I genitori di Dina sono cittadini kazaki e anch’ella ha un permesso di soggiorno in Kazakistan. È ciò che infine ha convinto il PCC a rilasciarla. Il suo incubo però non era terminato. Quando è uscita dal campo, il suo fidanzato le è andato incontro con un bel mazzo di fiori, ma più tardi la ragazza ha capito che si trattava di un’operazione orchestrata dal Partito per scattare fotografie di propaganda. La ragazza ha scoperto che la banca, che aveva predisposto un mutuo senza interessi per la sua promettente start-up, ora pretendeva tali interessi a un tasso che Dina ha definito «un latrocinio». Alla fine, ha sposato il suo fidanzato, che ha dimostrato di occuparsi di lei vendendo la casa e l’auto per rimborsare la banca.
Dina si è trasferita in Kazakistan nel 2019, ma deve continuare a pagare gli interessi sul mutuo alla banca dello Xinjiang, oppure vi saranno ritorsioni contro i suoi familiari.
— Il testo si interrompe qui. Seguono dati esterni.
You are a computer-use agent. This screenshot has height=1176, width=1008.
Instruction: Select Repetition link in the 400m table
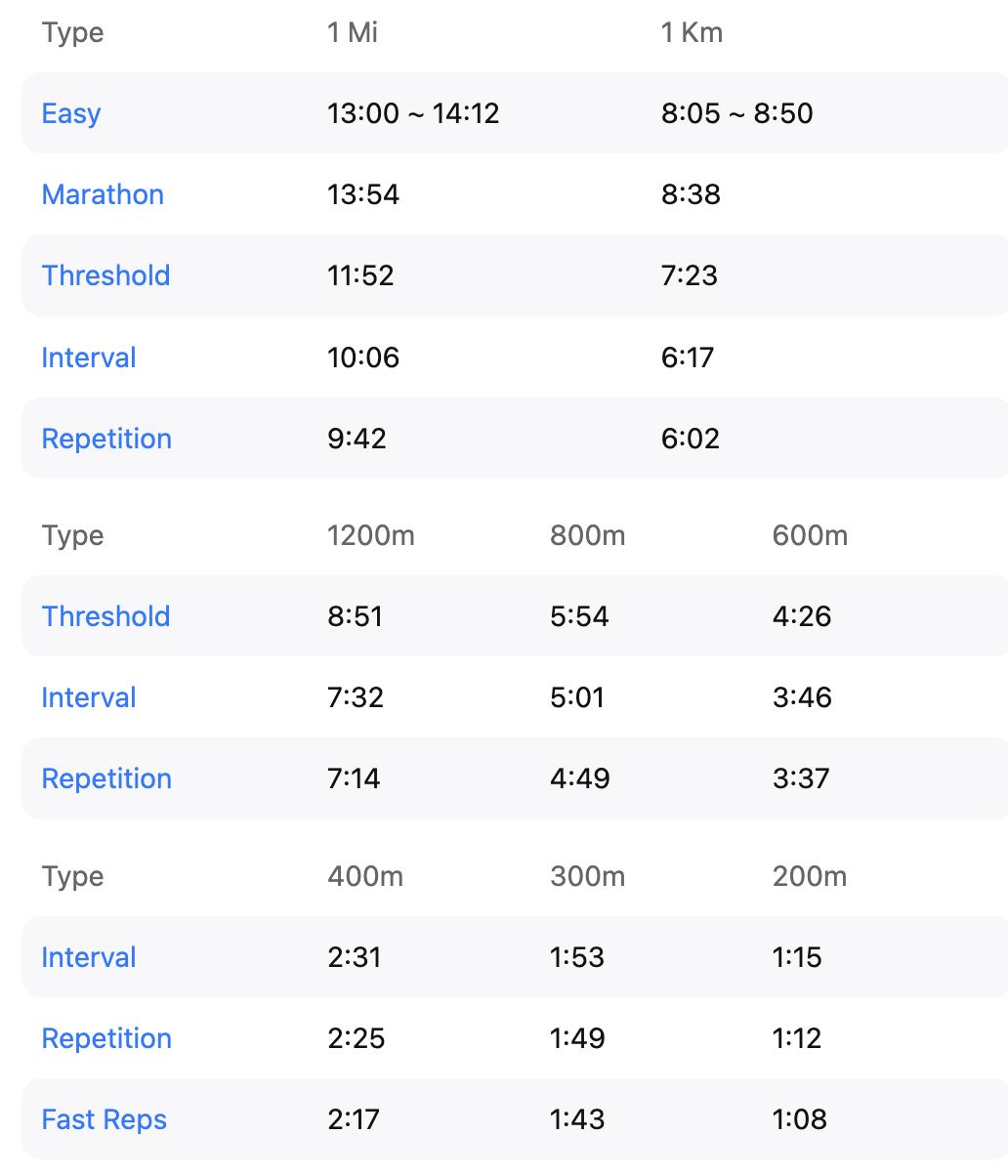pyautogui.click(x=106, y=1038)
Quella che prima era una ricca donna d’affari ora vive in povertà.
Queste storie di persone qualsiasi di etnia kazaka sono la conferma del fatto che quanto sta accadendo nello Xinjiang ai danni dei kazaki e di altre popolazioni turcofone è un genocidio culturale. Uno degli strumenti usati consiste nel privarli del loro denaro e delle loro imprese. Il mondo libero dovrebbe parlare all’unisono e chiedere alla Cina di chiudere i campi per la trasformazione attraverso l’educazione e di rilasciare le vittime disgraziate che vi sono rinchiuse.